What might this moment have meant to Abram? What was it like for Abram to hear God's voice, to hear such a call, to be presented with a promise, so ripe with potential? What would it have meant for him to uproot his life and embark on a journey toward unknown destinations? How, in that moment, could Abram be trusting, unquestioning, and seemingly faithful?
As we awaken this morning, as some of us take our children to school, and others set off for work, we find ourselves at a crossroads, at the beginning of a new reality for our country, and for our lives. For some of us, this moment has been a long time in coming. It represents the very core of American democracy, depicts people throughout our nation stepping forward to vote, and using their vote to ask for a "radical leaving," a departure from the status quo within our government, hoping that our nation will "go forth" in a remarkably different direction.
Others among us are disturbed and frightened. This isn't the destiny that we chose or desired, but in all elections, there are winners and there are losers. We know this reality and we have no choice but to accept it.
But there is still an "urgent voice" that needs to be heard, an "urgent voice" that we need to heed, an "urgent voice" that will ultimately "confirm who we are," as individuals, and more importantly, as a nation. In the Jewish community, we are the bearers of an ancient, seemingly timeless tradition, in which God calls upon us to "love our neighbor as ourselves," God commands us "to defend the rights of the poor, the orphan and the widow," God reminds us "to love the stranger in our midst because we were strangers in the land of Egypt," and God teaches us to refrain from slander, to pursue justice, and ultimately, "to choose life."
Once Abram embarks on his journey, God chooses to establish a covenant with him, the beginning of a covenant that we retain to this very day, a covenant that places us in shared obligation with God, and with one another, to bring light, blessing, and healing into our fractured world. The leadership of our nation may have changed last night, but our commitment to our values as a people, and our commitment to our covenant with God and humanity remain ever solid.

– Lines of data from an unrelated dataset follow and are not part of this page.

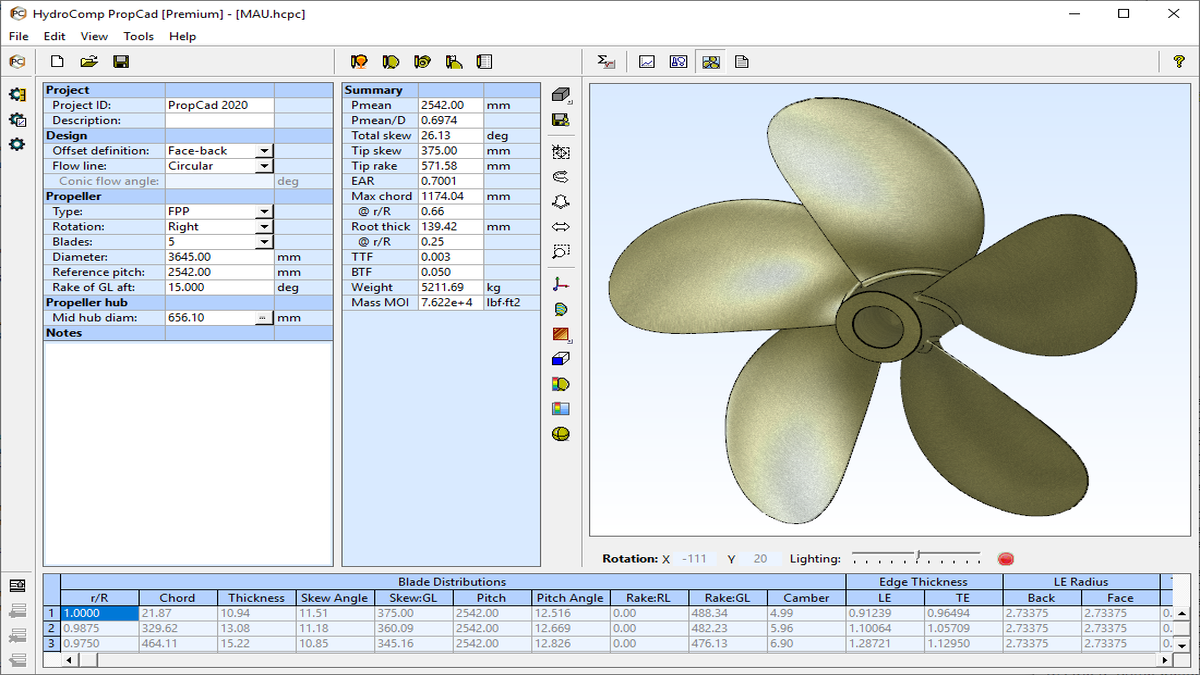This screenshot has height=675, width=1200.
Task: Click the ellipsis button beside Mid hub diam
Action: point(263,318)
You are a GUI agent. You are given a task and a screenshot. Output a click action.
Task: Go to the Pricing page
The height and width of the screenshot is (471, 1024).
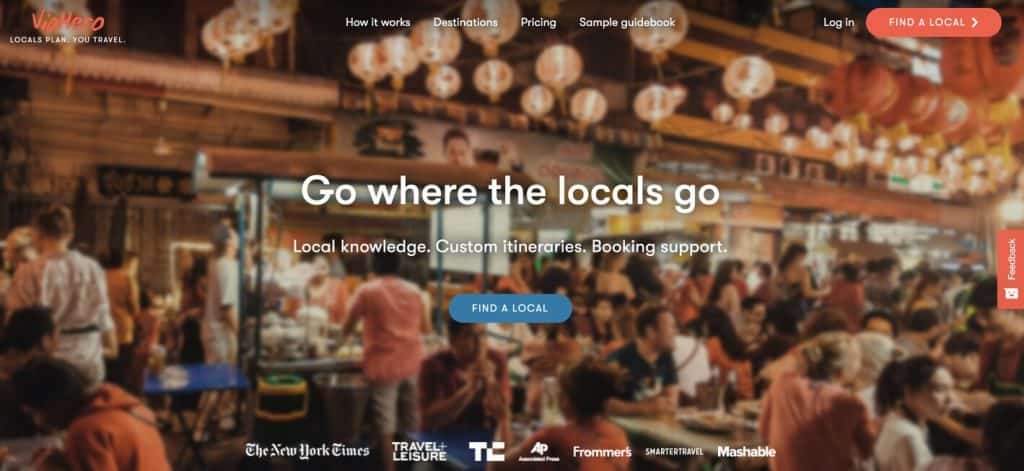[x=539, y=22]
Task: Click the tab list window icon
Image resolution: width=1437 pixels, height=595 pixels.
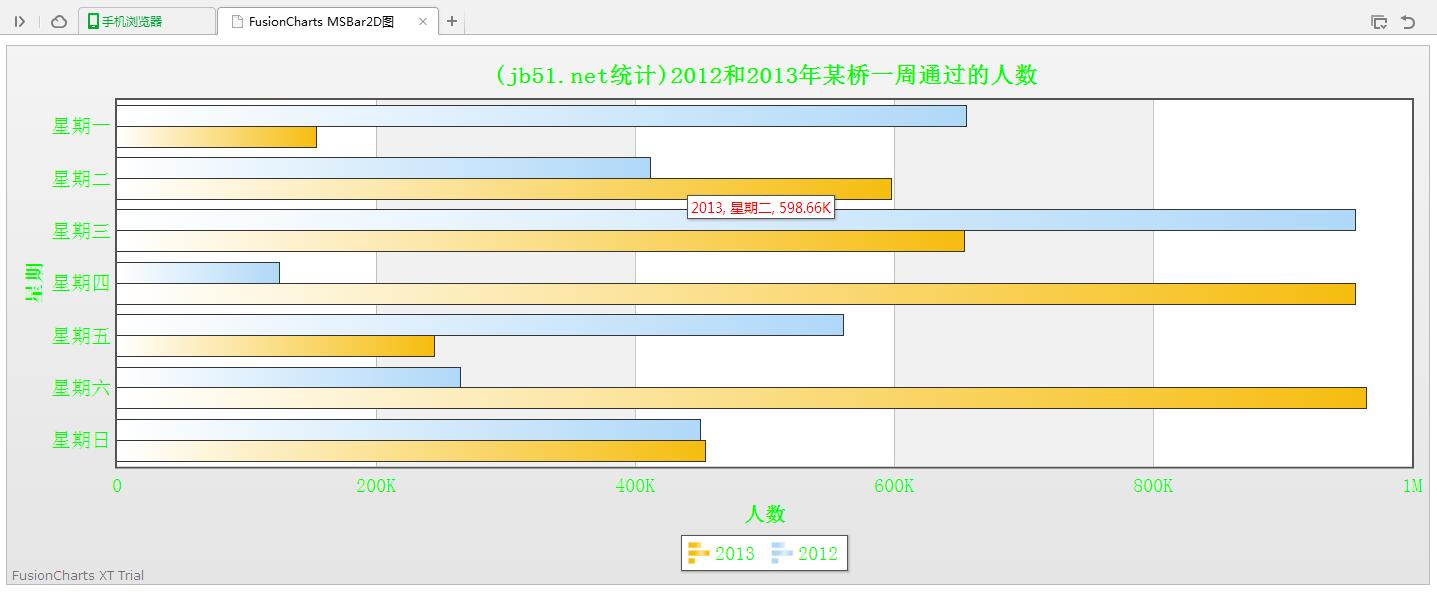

Rabbi Hirsh is correct. There are many among us who "don't like leaving." But Abram's journey is ultimately one of "becoming." What will our nation become? What values will we articulate? How will engage in the civic processes of our country, ensuring that our voices will be heard? God is saying lech lecha. As we leave behind what is familiar, as we leave behind what we know for an uncharted destination, together, as a community, as a people, as a nation, we begin Abram's journey of becoming anew.